Moral des ménages au Maroc : Un début d’année 2026 sous le signe d’un timide optimisme

L’Indice de Confiance des Ménages (ICM) affiche une légère progression au premier trimestre 2026, s’établissant à 64,4 points. Si la pression des prix alimentaires reste une réalité cuisante pour la majorité, les perspectives sur la capacité d’épargne et la situation financière future commencent — très lentement — à sortir de la zone de pessimisme aigu.

Une confiance qui reprend quelques couleurs

Selon la dernière note de conjoncture du Haut-Commissariat au Plan (HCP), le climat social et économique perçu par les Marocains montre des signes de stabilisation.
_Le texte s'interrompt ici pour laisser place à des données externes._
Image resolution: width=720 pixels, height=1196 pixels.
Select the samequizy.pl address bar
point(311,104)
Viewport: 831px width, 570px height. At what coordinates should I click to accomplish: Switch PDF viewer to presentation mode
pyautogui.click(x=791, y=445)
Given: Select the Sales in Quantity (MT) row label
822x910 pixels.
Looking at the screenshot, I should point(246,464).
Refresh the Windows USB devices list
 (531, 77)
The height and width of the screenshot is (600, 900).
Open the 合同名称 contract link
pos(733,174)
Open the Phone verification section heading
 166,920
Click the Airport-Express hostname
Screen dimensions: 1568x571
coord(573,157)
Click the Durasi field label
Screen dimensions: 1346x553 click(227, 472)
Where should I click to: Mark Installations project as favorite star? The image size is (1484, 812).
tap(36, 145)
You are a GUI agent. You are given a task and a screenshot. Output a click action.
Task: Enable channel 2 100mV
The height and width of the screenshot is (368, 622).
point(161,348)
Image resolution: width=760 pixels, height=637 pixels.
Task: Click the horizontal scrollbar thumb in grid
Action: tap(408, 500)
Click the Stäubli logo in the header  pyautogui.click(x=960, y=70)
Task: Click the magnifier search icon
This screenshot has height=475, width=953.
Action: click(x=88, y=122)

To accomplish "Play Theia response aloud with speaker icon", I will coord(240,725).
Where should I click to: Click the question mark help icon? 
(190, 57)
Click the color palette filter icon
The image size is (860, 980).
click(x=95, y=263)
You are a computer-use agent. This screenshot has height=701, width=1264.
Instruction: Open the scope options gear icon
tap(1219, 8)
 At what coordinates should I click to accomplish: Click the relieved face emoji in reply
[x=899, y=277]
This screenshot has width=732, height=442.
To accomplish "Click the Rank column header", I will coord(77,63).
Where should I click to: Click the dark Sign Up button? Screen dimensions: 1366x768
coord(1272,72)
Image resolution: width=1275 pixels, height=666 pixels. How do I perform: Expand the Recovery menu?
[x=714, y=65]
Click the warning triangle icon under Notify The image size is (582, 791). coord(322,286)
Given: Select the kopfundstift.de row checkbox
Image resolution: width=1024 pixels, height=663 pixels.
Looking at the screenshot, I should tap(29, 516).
L’indice de confiance global s’établit à 64,4 points, porté par des anticipations un peu moins sombres concernant l’avenir.

Si 45,1% des ménages redoutent encore une dégradation du niveau de vie pour l’année à venir, ils sont désormais 16,4% à espérer une amélioration. Un contraste saisissant avec les 75,1% qui affirment avoir subi une dégradation lors des douze mois écoulés.

Épargne : Moins de pessimisme, mais toujours peu de marge

Le point marquant de cette enquête concerne la capacité future à épargner. Bien que le solde d’opinion reste négatif à -75,7 points, il s’améliore par rapport au trimestre précédent (-78,5) et à l’année dernière (-77,7).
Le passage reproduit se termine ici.